* **Recorded data**:
- - - - -

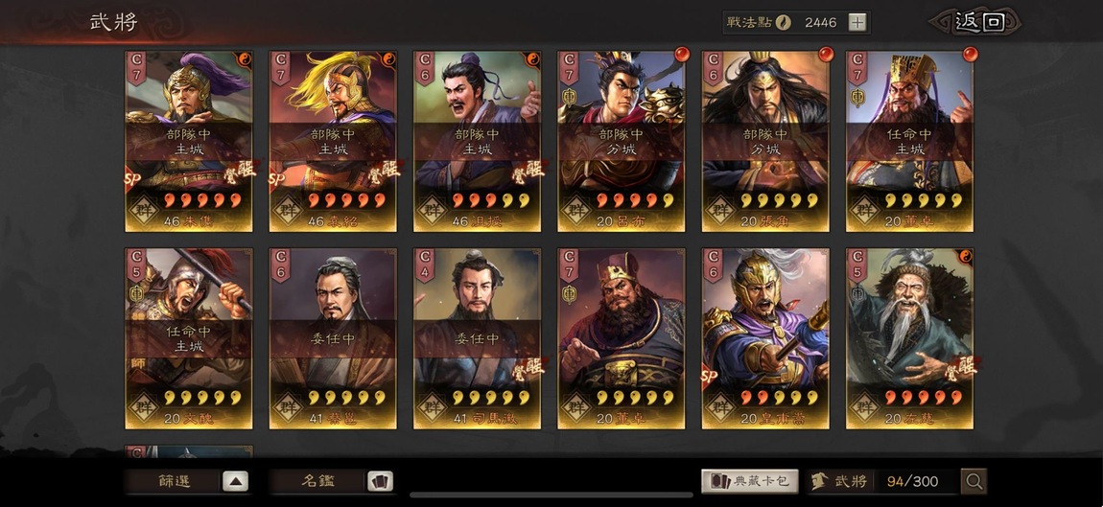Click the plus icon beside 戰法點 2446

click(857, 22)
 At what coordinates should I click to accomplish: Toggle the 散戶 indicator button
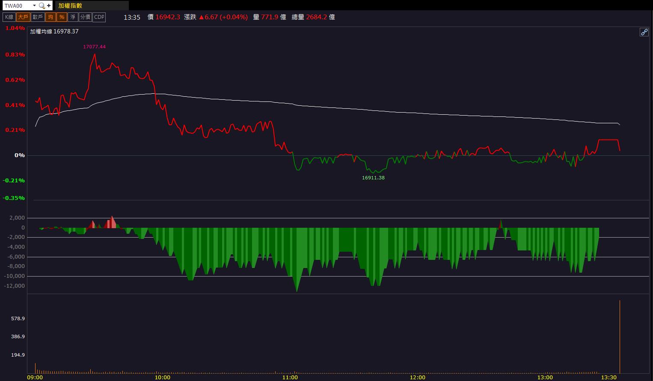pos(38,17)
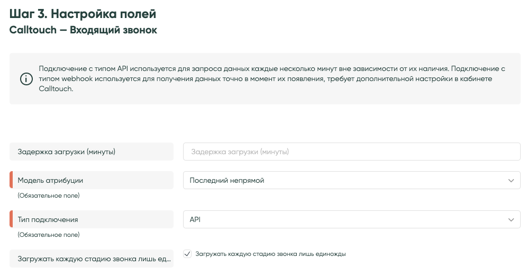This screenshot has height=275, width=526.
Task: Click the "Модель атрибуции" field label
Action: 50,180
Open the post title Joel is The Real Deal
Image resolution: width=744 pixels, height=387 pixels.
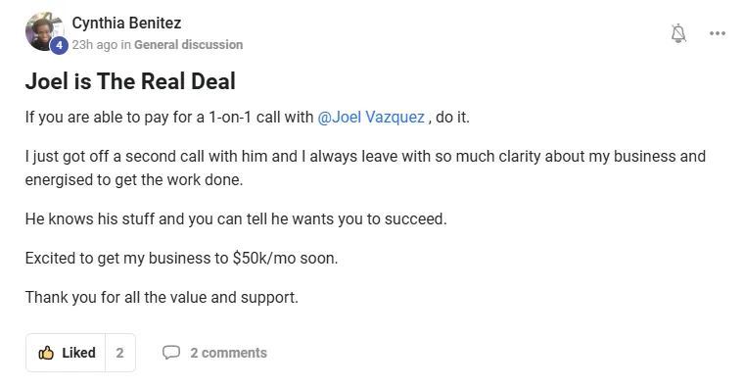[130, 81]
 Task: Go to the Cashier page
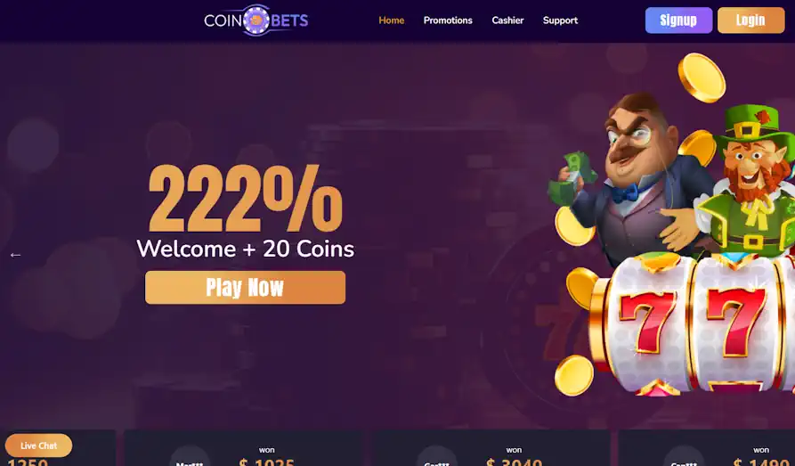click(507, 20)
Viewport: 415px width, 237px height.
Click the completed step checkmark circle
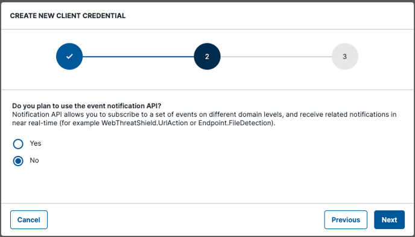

- - - - -

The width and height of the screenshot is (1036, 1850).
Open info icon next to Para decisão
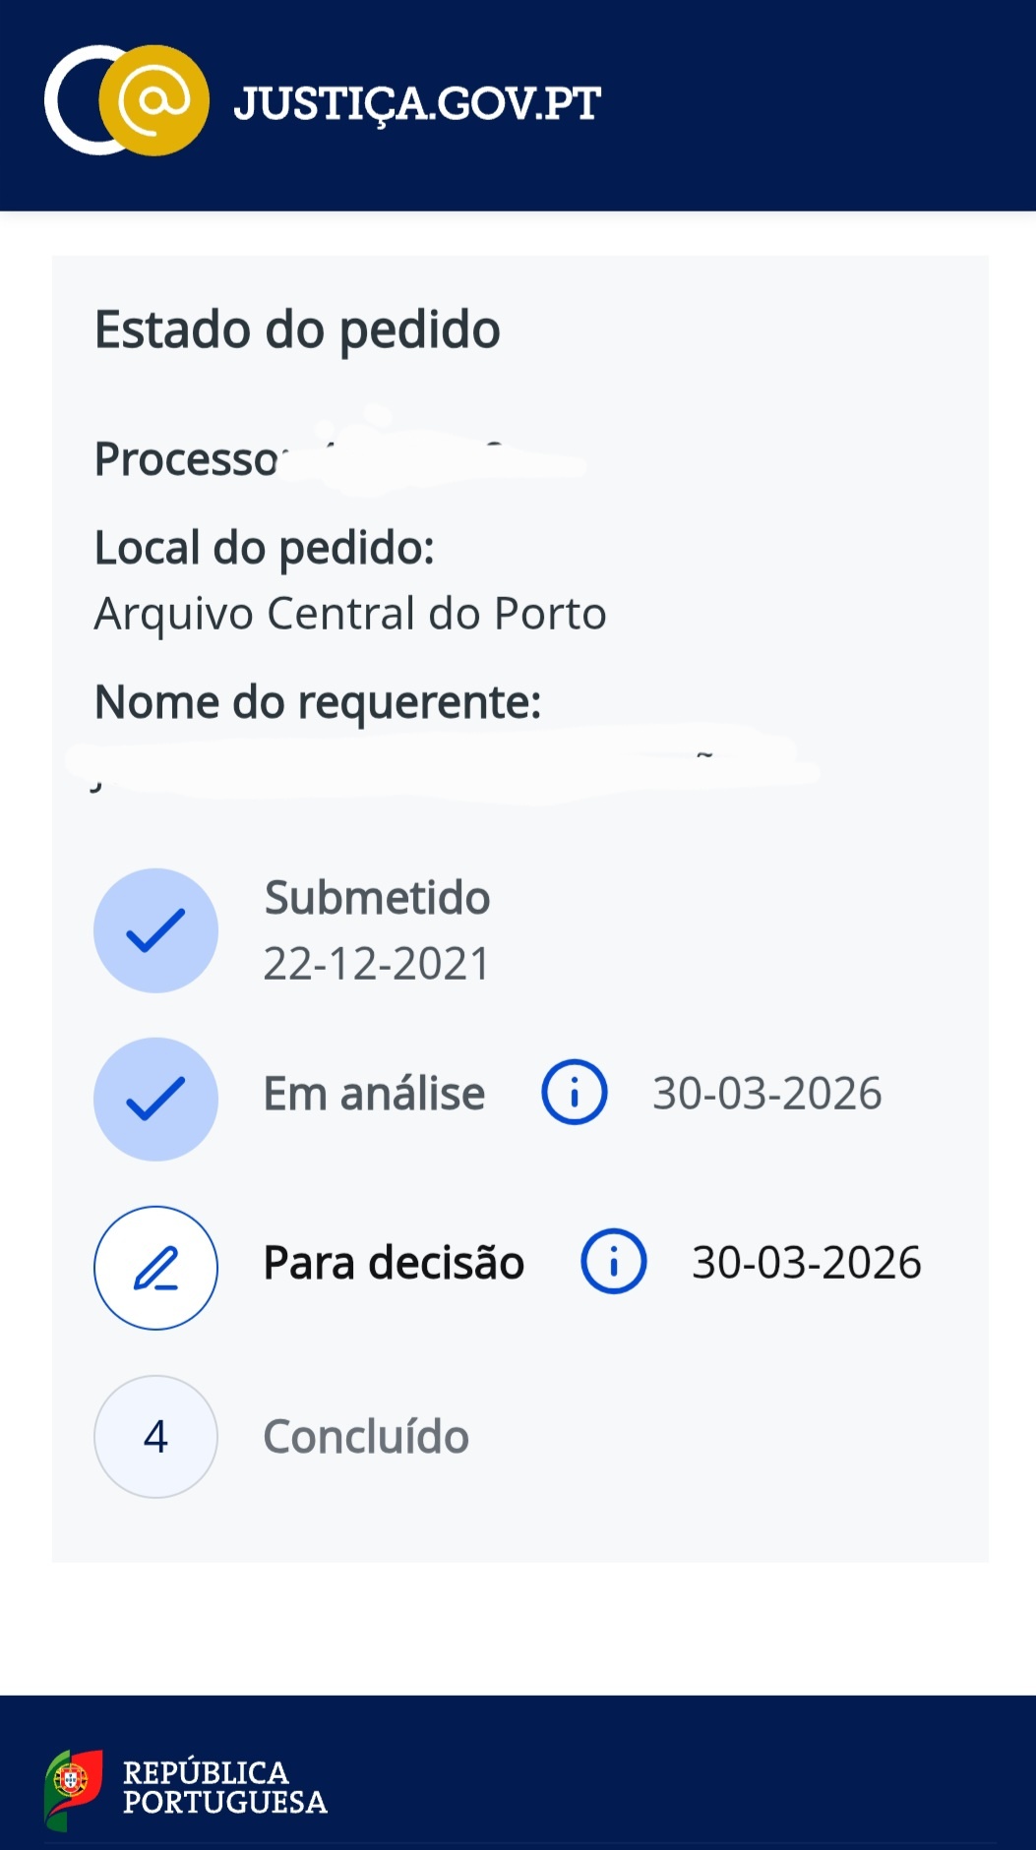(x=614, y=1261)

- - - - -

Each line above from the one with "Viewport: 415px width, 237px height." up to and including the one with "Click the completed step checkmark circle" must be set down exactly, and no line outside that span may appear.

* **Result of the task**:
Viewport: 415px width, 237px height.
Click the completed step checkmark circle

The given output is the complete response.